*** Begin section ***
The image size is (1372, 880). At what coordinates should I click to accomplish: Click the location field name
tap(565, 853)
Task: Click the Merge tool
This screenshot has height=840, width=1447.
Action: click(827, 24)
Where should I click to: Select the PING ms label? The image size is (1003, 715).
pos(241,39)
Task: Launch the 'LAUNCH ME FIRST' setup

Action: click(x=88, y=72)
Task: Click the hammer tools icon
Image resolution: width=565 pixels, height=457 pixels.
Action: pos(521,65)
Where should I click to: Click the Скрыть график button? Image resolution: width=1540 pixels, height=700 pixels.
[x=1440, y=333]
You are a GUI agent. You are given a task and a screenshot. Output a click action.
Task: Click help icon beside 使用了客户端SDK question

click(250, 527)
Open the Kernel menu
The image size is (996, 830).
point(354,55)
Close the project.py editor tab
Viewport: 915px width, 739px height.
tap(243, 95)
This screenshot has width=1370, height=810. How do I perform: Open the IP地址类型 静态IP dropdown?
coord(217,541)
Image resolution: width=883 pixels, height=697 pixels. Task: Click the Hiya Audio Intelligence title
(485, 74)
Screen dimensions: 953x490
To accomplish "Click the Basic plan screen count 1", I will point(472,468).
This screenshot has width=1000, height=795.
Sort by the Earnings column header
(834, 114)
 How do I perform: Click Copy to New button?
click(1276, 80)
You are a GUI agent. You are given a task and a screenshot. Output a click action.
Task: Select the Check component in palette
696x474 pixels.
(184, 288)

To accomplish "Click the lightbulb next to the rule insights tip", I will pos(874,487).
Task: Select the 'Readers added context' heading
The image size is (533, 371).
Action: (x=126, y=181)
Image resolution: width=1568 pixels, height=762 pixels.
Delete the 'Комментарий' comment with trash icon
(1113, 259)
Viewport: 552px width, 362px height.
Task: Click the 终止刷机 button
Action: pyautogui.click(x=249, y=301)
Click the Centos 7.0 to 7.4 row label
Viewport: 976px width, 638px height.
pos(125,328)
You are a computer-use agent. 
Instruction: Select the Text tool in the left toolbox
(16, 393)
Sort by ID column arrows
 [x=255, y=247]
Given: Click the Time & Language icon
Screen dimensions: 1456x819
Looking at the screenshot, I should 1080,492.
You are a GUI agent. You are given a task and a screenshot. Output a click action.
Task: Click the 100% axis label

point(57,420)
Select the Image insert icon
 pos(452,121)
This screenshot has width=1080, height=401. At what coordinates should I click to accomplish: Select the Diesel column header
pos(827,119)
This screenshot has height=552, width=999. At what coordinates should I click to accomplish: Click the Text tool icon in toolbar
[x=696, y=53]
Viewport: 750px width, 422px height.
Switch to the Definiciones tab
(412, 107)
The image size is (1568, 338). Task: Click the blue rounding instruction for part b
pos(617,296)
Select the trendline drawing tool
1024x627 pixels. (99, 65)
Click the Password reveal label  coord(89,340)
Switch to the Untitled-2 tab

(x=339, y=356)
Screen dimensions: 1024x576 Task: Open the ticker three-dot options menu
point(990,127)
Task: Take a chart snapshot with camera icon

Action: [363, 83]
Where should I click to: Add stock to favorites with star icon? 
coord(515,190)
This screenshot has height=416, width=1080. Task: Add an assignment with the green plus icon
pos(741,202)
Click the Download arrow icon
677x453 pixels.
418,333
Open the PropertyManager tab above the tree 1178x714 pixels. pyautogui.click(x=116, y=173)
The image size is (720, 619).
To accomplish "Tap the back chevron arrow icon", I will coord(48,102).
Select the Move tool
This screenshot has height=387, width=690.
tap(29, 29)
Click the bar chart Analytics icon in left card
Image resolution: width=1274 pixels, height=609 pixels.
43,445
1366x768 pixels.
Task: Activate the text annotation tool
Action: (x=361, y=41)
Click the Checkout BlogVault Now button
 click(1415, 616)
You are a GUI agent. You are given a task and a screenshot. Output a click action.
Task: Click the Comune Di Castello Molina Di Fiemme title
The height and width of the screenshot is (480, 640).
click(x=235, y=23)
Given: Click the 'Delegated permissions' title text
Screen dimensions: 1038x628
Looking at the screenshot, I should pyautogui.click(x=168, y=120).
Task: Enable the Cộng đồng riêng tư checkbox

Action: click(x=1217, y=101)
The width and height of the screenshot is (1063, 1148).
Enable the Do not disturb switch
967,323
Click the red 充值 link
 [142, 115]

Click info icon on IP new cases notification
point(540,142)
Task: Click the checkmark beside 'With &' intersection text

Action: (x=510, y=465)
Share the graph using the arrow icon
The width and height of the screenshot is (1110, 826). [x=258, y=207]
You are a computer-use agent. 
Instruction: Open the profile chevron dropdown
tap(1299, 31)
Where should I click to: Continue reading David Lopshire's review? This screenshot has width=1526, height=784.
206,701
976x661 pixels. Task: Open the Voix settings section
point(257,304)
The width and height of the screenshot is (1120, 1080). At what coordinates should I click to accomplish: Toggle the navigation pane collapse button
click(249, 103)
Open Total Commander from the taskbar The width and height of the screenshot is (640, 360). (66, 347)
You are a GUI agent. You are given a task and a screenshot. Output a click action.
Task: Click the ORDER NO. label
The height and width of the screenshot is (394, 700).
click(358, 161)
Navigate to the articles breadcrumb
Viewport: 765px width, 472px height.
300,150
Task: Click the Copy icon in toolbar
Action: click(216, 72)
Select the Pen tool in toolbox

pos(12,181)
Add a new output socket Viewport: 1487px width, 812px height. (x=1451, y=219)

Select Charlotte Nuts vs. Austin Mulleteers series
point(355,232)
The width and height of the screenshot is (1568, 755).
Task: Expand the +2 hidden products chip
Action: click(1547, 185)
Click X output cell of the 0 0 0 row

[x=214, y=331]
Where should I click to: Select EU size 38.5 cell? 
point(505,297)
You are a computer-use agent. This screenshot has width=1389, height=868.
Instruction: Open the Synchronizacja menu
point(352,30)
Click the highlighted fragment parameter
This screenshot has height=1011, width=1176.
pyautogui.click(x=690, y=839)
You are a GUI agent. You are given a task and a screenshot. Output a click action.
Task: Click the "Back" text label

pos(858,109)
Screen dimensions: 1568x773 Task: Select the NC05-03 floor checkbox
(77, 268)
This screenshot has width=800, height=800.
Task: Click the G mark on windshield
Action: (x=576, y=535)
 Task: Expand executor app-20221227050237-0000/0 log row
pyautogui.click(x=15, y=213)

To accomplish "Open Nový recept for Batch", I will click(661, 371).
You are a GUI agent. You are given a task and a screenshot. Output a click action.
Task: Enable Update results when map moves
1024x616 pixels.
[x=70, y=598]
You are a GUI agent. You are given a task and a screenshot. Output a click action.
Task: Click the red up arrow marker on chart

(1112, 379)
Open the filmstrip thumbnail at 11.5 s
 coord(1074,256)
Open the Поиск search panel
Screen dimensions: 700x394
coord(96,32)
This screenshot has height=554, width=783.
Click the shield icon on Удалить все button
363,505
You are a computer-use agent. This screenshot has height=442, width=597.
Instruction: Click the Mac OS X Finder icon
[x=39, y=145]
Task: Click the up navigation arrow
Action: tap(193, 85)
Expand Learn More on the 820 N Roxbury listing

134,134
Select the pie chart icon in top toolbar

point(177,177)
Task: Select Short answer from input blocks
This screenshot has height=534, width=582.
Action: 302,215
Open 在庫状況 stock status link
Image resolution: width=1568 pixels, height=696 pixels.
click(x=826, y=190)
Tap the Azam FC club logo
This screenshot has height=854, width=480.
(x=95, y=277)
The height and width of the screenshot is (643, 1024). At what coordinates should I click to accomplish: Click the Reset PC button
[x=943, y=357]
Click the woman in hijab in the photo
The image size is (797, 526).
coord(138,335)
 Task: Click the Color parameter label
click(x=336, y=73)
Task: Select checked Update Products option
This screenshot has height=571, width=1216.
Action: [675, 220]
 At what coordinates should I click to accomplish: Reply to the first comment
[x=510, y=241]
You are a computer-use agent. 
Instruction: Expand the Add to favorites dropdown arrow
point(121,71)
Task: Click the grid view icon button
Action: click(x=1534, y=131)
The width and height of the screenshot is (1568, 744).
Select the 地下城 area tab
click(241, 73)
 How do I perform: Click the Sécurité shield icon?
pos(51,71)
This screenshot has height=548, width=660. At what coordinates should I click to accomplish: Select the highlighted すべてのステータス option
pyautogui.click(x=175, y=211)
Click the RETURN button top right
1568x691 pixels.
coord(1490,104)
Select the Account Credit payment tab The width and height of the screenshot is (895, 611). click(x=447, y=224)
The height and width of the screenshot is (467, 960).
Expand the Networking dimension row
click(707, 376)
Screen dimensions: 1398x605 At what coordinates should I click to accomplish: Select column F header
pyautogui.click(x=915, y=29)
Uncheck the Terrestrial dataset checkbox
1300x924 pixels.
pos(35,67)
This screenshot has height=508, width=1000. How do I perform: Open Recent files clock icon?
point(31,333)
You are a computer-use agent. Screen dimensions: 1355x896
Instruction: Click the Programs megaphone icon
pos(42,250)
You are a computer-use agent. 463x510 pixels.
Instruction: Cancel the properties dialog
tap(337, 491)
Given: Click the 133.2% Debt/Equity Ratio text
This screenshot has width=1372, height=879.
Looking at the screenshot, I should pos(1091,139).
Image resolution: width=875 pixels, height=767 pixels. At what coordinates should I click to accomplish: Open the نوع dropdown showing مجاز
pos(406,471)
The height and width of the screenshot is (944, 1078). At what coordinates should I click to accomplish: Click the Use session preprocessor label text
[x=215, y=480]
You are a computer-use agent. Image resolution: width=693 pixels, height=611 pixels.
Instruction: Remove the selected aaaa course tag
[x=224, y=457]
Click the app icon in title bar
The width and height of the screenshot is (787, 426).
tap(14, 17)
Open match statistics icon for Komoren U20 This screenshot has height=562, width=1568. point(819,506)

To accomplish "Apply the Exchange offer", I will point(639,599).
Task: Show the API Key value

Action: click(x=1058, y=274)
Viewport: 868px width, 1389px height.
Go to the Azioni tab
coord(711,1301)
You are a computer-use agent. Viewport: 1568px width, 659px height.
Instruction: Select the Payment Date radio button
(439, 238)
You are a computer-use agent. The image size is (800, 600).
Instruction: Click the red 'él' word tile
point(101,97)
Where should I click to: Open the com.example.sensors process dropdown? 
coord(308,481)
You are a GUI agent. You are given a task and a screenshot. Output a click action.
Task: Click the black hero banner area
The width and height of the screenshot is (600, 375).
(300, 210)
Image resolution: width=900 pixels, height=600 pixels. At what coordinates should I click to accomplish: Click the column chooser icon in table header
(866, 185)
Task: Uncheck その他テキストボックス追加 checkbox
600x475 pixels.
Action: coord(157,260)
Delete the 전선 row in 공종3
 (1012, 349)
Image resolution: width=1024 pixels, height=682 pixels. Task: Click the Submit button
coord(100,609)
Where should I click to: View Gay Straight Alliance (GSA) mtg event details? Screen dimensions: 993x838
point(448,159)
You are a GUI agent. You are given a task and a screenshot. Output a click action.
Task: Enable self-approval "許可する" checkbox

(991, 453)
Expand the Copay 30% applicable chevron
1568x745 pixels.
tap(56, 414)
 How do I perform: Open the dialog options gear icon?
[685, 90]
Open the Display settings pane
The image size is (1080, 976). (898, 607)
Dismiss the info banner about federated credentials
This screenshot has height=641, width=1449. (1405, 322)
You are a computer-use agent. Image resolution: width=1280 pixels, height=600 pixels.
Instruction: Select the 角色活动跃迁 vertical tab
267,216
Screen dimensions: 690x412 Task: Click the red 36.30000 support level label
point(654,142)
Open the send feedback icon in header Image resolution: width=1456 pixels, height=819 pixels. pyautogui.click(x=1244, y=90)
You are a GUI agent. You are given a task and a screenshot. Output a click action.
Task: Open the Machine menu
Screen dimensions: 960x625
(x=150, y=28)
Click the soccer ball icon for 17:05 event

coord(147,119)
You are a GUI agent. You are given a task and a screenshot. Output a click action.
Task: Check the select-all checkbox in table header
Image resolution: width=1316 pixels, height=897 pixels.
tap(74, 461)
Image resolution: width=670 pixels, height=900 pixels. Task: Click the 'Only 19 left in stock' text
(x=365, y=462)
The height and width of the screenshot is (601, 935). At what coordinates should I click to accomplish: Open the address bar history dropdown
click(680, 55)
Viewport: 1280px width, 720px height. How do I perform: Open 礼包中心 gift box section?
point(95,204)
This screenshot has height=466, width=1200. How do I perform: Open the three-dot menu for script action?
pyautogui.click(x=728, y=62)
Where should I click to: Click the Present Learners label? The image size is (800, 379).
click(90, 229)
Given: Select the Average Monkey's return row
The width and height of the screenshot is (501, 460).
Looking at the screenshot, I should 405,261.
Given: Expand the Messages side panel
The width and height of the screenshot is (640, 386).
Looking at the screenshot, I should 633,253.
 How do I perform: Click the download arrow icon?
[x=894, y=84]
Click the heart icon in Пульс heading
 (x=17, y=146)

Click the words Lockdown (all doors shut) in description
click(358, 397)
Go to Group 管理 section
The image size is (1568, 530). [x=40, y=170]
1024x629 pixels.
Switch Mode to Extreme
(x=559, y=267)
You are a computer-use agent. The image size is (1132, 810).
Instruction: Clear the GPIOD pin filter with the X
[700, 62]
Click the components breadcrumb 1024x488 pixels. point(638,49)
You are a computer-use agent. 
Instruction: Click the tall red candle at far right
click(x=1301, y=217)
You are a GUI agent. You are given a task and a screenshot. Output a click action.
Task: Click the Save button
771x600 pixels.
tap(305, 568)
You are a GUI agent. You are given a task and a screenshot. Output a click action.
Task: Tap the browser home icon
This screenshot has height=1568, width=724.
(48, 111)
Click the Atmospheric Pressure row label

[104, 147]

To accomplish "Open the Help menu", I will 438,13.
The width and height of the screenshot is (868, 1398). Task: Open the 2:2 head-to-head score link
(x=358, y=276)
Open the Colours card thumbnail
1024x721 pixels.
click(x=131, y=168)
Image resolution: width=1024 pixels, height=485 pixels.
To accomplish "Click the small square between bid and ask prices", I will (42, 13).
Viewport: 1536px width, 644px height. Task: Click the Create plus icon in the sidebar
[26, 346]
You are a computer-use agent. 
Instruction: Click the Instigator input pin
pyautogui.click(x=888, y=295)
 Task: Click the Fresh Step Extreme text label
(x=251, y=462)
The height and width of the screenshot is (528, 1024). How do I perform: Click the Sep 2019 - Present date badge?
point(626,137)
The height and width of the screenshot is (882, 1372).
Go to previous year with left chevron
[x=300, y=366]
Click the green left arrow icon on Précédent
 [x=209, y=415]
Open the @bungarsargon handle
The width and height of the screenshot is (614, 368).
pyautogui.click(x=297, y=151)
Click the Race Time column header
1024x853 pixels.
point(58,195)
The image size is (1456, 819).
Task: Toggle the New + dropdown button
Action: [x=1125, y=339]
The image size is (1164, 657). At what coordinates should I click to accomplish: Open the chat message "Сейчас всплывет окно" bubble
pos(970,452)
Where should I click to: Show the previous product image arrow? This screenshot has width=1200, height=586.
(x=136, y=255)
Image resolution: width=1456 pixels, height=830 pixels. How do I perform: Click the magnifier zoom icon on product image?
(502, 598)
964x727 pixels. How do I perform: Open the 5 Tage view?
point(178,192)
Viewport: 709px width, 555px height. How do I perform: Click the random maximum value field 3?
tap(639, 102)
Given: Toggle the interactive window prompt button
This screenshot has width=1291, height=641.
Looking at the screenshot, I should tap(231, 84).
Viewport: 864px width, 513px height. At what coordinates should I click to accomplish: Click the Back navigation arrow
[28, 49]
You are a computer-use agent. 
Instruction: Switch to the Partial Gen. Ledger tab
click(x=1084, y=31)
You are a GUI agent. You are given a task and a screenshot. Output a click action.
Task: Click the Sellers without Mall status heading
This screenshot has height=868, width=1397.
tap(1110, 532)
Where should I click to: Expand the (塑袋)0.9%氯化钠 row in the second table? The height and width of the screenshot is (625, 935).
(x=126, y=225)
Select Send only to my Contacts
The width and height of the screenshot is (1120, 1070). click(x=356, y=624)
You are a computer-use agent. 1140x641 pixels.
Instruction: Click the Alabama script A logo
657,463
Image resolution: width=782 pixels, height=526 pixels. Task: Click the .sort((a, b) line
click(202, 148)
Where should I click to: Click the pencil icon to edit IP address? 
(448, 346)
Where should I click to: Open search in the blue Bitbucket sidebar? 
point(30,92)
*** End section ***
| EXERCISE BRIEF |
Of all the entries above, retype exactly the lines from the line with "Screen dimensions: 1038x628" to the line with "Task: Click the ORDER NO. label", both included, and no others.

| EXERCISE ANSWER |
Screen dimensions: 1038x628
Looking at the screenshot, I should pyautogui.click(x=168, y=120).
Task: Enable the Cộng đồng riêng tư checkbox

Action: click(x=1217, y=101)
The width and height of the screenshot is (1063, 1148).
Enable the Do not disturb switch
967,323
Click the red 充值 link
 [142, 115]

Click info icon on IP new cases notification
point(540,142)
Task: Click the checkmark beside 'With &' intersection text

Action: (x=510, y=465)
Share the graph using the arrow icon
The width and height of the screenshot is (1110, 826). [x=258, y=207]
You are a computer-use agent. 
Instruction: Open the profile chevron dropdown
tap(1299, 31)
Where should I click to: Continue reading David Lopshire's review? This screenshot has width=1526, height=784.
206,701
976x661 pixels. Task: Open the Voix settings section
point(257,304)
The width and height of the screenshot is (1120, 1080). At what coordinates should I click to accomplish: Toggle the navigation pane collapse button
click(249, 103)
Open Total Commander from the taskbar The width and height of the screenshot is (640, 360). (66, 347)
You are a GUI agent. You are given a task and a screenshot. Output a click action.
Task: Click the ORDER NO. label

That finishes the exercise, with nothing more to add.